→ Instrução escrita A: Redigite o trecho sobre saneamento em tudo o que vai de "Soares Neto ressalta" até "muito maior proporcionalmente'.", sem mudar nada.
→ Instrução escrita B: Por favor, repita tal como estão as linhas dos registros, desde a que contém "http://regexlib.com (370, 427)" até a que contém "Data Sources and Targets (138, 1960)", incluindo as duas.

O mau desempenho traz consequências para a população e sobrecarrega o sistema de saúde. De acordo com a Organização Mundial da Saúde (OMS), cada dólar investido em água e saneamento resulta em uma economia de 4,3 dólares em saúde.

Para o diretor da Abcon, o novo marco legal possui três novos pilares: competição, qualidade de regulação e prestação regionalizada. "O ponto principal de mudança realmente é abrir um espaço de competição entre públicas e privadas. A empresa pública que quiser prestar serviço terá que ser mais competitiva que seu concorrente. Será preciso melhorar o serviço e mostrar uma capacidade de investimento e ter uma tarifa adequada", afirma.

Soares Neto ressalta que, do total de investimentos feitos no país em saneamento, 20% vem do setor privado, ainda que ele esteja presente em apenas 6% dos municípios. "O investimento é muito maior proporcionalmente'.

Regulação centralizada

A Agência Nacional de Águas (ANA), hoje responsável por regular o acesso e o uso dos recursos hídricos, passará, segundo o novo marco legal, a desempenhar o papel de reguladora do setor de saneamento básico. Caberá à agência estabelecer padrões de qualidade, padronizar metas do setor e determinar tarifas. “Hoje temos 50 agências reguladoras no setor de saneamento no país, sem uma harmonia. É confuso para o setor de infraestrutura. O investidor que vem de fora se pergunta: qual a regra de regulação que tenho que seguir? Fica difícil de entender”, diz Soares Neto.

O diretor da ABES, Alceu Bittencourt, pondera que apesar de ser interessante colocar uma agência federal para atuar no setor, ela ainda não tem capacidade de operar os serviços. "Hoje você possui nos Estados agências reguladoras que já acumularam experiência, possui uma regulação que avançou muito. Como a maior parte da operação é regionalizada, há subsídio cruzado que permite operar em cidades pequenas.Não precisa começar do nada. Colocar a ANA é uma boa proposta, mas colocá-la assim é uma operação autoritária", afirma Bittencourt.

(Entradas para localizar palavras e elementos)

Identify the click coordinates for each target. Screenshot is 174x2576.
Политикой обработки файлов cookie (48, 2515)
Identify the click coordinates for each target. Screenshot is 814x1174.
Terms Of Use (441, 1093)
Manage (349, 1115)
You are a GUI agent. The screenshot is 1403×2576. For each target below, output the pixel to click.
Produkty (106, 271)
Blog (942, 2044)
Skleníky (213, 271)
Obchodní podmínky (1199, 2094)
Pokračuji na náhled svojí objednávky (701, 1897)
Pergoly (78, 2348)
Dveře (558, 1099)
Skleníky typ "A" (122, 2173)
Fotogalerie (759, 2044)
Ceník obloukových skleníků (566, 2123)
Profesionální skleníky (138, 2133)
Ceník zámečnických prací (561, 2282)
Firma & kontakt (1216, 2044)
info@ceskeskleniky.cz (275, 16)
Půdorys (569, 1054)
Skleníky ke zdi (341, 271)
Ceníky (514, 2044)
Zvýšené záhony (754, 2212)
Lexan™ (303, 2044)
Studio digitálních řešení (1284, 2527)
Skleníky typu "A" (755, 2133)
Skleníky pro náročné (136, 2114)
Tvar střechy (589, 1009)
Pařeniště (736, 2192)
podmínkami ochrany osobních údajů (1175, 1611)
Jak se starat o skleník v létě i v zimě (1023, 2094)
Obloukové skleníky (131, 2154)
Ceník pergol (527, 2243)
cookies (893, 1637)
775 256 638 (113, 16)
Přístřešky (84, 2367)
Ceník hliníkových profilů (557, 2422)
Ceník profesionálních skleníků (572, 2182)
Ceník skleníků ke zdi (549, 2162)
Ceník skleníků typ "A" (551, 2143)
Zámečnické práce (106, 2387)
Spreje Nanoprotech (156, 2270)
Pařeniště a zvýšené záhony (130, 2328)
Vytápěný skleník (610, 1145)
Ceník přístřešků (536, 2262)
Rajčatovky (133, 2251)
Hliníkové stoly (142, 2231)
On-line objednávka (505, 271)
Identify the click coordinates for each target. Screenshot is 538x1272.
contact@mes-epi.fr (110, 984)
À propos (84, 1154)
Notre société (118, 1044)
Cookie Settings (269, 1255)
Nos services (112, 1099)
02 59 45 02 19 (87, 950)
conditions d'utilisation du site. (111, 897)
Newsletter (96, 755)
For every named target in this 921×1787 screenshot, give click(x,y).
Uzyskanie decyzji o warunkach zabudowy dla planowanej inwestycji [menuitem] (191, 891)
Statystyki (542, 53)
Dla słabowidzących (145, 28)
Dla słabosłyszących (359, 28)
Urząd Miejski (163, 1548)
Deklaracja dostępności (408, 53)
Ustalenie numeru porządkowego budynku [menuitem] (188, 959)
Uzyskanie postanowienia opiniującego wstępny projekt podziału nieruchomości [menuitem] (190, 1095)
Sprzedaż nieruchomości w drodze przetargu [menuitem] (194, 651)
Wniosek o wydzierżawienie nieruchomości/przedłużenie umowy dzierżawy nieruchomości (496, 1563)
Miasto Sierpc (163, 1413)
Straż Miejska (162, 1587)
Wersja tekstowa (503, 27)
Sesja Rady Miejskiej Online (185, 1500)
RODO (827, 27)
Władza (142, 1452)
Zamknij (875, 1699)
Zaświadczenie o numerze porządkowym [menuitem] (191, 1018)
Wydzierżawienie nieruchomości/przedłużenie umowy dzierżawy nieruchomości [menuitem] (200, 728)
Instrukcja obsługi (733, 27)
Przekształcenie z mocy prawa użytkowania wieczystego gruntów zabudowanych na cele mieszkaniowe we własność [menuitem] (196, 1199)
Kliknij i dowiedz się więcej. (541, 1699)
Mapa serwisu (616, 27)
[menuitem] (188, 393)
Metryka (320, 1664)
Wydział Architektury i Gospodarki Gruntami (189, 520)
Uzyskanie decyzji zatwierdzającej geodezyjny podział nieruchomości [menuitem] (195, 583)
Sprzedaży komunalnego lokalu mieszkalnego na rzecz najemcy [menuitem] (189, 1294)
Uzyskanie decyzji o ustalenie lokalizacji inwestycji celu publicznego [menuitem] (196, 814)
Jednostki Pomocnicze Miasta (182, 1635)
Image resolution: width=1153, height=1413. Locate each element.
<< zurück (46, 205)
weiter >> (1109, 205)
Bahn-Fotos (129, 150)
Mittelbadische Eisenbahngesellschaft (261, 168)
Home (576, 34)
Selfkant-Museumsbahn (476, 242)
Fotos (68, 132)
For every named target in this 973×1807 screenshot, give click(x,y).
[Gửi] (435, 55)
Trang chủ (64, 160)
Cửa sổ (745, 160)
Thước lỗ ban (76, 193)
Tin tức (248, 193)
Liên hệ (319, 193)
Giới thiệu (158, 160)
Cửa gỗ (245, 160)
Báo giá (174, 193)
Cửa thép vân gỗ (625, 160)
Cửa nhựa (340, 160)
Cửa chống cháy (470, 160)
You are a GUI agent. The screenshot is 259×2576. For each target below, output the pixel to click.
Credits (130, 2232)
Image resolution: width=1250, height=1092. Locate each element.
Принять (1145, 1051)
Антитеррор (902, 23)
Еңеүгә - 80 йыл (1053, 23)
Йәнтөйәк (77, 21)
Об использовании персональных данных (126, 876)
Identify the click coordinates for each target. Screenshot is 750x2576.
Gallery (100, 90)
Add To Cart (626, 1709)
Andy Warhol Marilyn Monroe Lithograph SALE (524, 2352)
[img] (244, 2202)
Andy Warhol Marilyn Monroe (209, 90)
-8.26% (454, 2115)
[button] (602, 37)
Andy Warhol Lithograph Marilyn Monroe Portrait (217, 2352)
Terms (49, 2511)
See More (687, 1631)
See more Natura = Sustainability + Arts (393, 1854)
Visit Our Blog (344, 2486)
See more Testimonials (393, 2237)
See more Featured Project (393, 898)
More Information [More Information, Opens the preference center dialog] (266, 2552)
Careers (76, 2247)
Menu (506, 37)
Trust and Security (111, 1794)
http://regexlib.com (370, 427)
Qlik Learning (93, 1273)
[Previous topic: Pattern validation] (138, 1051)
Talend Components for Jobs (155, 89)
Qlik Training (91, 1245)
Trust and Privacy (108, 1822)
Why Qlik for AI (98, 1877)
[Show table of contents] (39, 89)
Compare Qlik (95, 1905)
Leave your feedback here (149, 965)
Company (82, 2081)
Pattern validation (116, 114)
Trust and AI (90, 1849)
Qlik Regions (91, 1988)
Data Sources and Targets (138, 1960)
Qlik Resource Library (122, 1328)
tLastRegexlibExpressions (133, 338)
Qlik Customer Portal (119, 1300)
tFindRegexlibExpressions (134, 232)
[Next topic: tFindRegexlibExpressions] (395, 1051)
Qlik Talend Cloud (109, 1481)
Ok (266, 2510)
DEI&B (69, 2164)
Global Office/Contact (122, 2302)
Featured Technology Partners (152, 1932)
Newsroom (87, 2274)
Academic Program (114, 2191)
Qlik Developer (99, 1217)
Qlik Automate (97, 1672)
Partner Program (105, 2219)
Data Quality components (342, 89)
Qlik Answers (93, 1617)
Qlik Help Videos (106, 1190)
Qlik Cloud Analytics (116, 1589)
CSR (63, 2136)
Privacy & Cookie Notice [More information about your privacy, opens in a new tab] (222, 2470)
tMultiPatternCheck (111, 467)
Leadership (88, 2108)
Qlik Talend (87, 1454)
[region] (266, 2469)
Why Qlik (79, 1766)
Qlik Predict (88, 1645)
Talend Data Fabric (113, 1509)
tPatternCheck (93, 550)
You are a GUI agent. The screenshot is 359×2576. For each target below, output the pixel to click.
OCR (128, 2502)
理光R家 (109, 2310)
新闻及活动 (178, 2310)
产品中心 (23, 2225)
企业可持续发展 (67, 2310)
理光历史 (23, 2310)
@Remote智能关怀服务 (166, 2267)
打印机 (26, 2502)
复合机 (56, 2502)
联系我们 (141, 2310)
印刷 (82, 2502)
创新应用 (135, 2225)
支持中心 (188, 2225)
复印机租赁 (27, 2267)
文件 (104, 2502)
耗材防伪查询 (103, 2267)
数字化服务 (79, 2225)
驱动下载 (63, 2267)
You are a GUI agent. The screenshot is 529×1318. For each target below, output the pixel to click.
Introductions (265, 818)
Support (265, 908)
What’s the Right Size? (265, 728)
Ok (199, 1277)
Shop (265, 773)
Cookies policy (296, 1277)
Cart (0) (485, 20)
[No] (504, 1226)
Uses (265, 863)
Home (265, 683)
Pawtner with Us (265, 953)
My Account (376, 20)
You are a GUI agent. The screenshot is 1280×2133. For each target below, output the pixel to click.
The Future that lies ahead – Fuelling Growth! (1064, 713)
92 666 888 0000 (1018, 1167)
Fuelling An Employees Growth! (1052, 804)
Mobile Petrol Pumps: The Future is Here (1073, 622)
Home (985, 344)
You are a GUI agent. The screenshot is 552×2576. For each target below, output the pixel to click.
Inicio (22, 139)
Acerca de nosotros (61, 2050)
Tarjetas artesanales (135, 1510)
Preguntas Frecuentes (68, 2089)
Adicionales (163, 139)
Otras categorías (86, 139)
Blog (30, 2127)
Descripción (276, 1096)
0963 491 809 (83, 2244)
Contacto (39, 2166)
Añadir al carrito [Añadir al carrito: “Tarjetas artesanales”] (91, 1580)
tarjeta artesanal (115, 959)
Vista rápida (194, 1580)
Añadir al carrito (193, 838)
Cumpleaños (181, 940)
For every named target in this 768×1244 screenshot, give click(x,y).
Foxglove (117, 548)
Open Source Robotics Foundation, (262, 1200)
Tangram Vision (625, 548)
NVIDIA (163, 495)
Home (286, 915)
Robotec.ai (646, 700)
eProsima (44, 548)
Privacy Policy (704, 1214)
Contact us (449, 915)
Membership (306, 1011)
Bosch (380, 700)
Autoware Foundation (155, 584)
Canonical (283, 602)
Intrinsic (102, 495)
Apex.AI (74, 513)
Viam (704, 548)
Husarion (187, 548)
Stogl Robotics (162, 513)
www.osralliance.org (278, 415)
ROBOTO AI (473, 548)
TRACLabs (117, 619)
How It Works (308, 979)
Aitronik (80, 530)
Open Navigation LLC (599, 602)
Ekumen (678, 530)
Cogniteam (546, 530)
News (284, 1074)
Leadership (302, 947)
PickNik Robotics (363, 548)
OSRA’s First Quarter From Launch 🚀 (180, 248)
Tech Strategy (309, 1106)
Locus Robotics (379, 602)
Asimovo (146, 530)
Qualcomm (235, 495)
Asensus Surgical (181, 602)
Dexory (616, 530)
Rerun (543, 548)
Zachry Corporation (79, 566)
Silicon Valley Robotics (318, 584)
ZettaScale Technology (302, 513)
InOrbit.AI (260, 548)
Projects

→ Resposta A:
Soares Neto ressalta que, do total de investimentos feitos no país em saneamento, 20% vem do setor privado, ainda que ele esteja presente em apenas 6% dos municípios. "O investimento é muito maior proporcionalmente'.

→ Resposta B:
http://regexlib.com (370, 427)
Qlik Learning (93, 1273)
[Previous topic: Pattern validation] (138, 1051)
Talend Components for Jobs (155, 89)
Qlik Training (91, 1245)
Trust and Privacy (108, 1822)
Why Qlik for AI (98, 1877)
[Show table of contents] (39, 89)
Compare Qlik (95, 1905)
Leave your feedback here (149, 965)
Company (82, 2081)
Pattern validation (116, 114)
Trust and AI (90, 1849)
Qlik Regions (91, 1988)
Data Sources and Targets (138, 1960)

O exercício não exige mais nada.